Records shown Start Marker

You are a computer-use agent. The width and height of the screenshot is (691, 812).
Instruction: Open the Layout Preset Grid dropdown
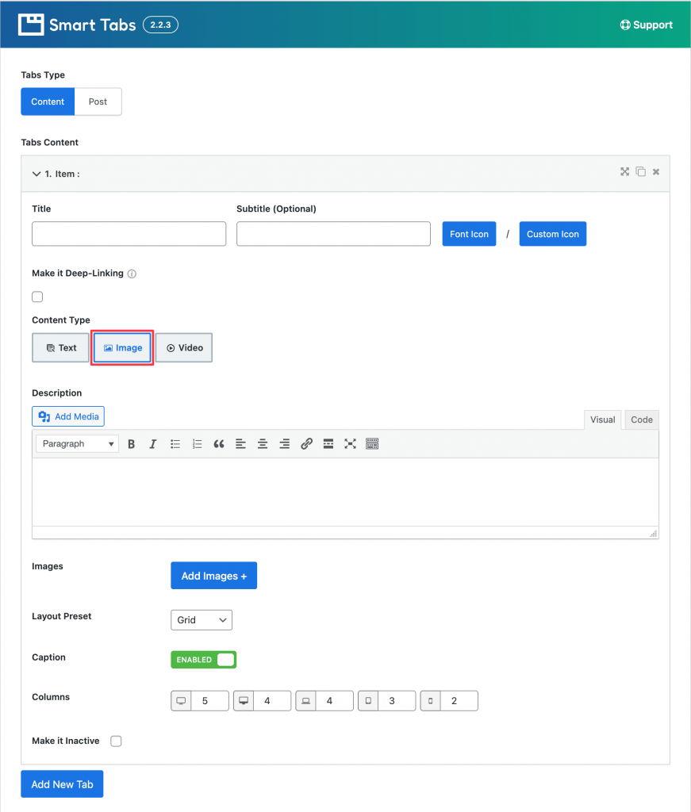[202, 620]
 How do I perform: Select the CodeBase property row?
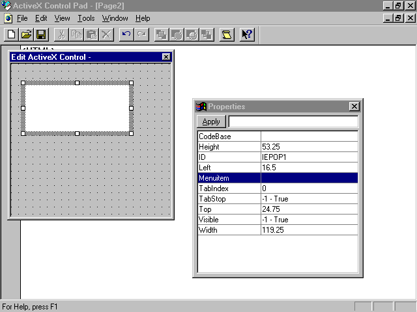pos(229,137)
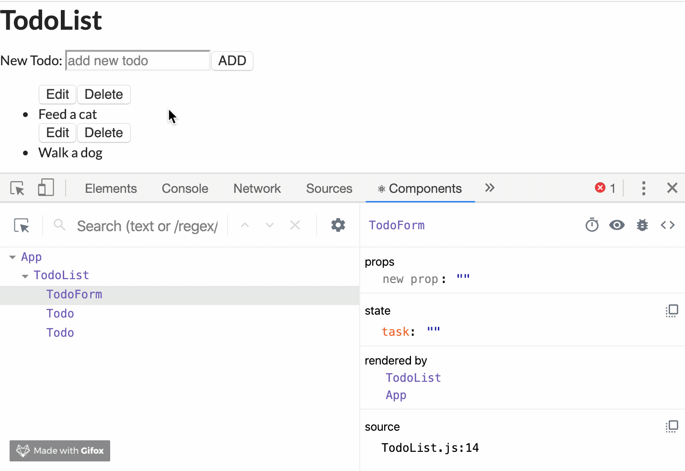Open the More tabs chevron in DevTools
The image size is (685, 471).
[x=490, y=188]
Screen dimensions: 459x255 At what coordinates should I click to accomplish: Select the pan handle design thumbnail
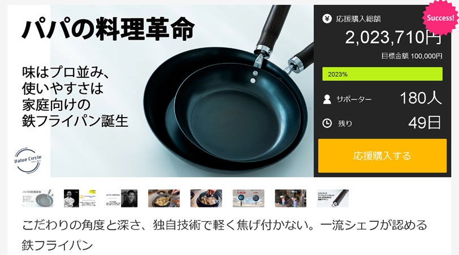click(333, 198)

Records shown End Marker

Exactly the lines from the one holding "Screen dimensions: 459x255" to the last line of the records above should be duplicated, with no pictures among them.

Screen dimensions: 459x255 At what coordinates should I click to accomplish: Select the pan handle design thumbnail
click(333, 198)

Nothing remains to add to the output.